While looking blankly at a page filled with carrots, slashes, and unintelligible html commands, I realized I was rubbing the locket around my neck.
It had been a gift from a friend several months ago.
I’ve known Ashleigh for what seems like my entire life. We bonded in high school over our love for fast music and thrift store finds. A few months ago, she called me and said, “I’m moving to California.” I didn’t have a response. What could I say? We live in Florida. California might as well be Mars, but she was moving for love. Her boyfriend of five years was offered a job. She had to go too.
Distance never mattered before because it was always a temporary thing. When I moved away for college or she an internship, we always knew we make our way back to one another. We stayed close, visited often, and endured.
I knew this was somehow different. She was going. Not coming back. Gone. It wouldn’t change who we were to one another, or take away any of the importance she has in my life – which only made it harder. My best friend was leaving. She would be gone in two weeks, driving across the country all the way to San Diego.
I didn’t want her to go; I didn’t want her to drive across the country alone, and being 25, her parents didn’t want her to either. I suggested I come along for the ride.
Since it would be our last adventure together for quite some time, we decided to make it a memorable one. We would be stopping in New Orleans, San Antonio, Tombstone, and then finally reach San Diego late on the third day. It was a lot to pack into three days, but we managed. We had Hurricanes the first night, fought off an invading army in a doomed church the second, and found our Huckleberry the third. It was great, and there’s no one else I could manage to stand on a drive like that but her.
Once we arrived in San Diego, we ran around, caught up with our friend Chad (last picture on the right), chased seals, got lost, and introduced ourselves to the city.
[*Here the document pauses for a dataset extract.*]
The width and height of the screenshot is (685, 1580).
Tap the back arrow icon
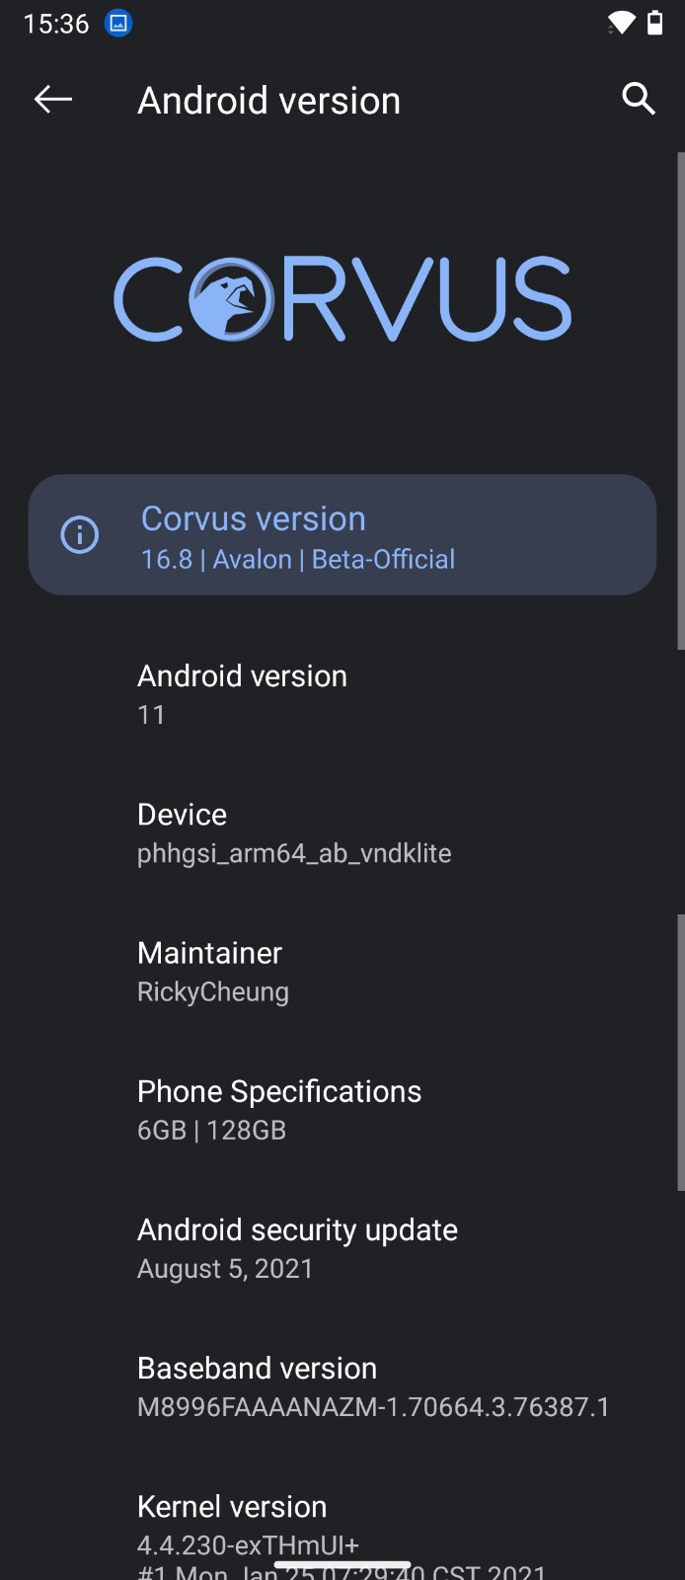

Two days later, I was leaving. At 4 a.m. she drove me to the airport, and while being chastised by airport security, handed over a small newspaper wrapped box. I opened it and saw a pretty sterling silver locket and chain.
I’m not really the sentimental type, but I was not expecting this and most definitely wasn’t prepared for what she had put inside. I opened it expecting to find a picture of us, or something silly that would make me laugh. Instead, there was a small, rolled up slip of paper. It was a fortune cookie reading. The battered paper read “You heart will soon bond with another.”
The red letters and cheesy line immediately took me back seven years. I was leaving Florida to attend college in Pennsylvania and Ashleigh and I were recovering from an exhaustive, but lucrative day of thrift store shopping at a little Chinese restaurant. She got a fortune cookie, and that was her fortune. We joked that it was a sign that regardless of where we were, we’d always remain just like we were that day.
We did. We will. And I’m better for it.
Today, frustrated by the jerk who invented the html language, I realized that a good friend like Ashleigh is always there. Rubbing the locket – still cradling an aging, yellow fortune – gave me solace. Ashleigh is absent but ever present.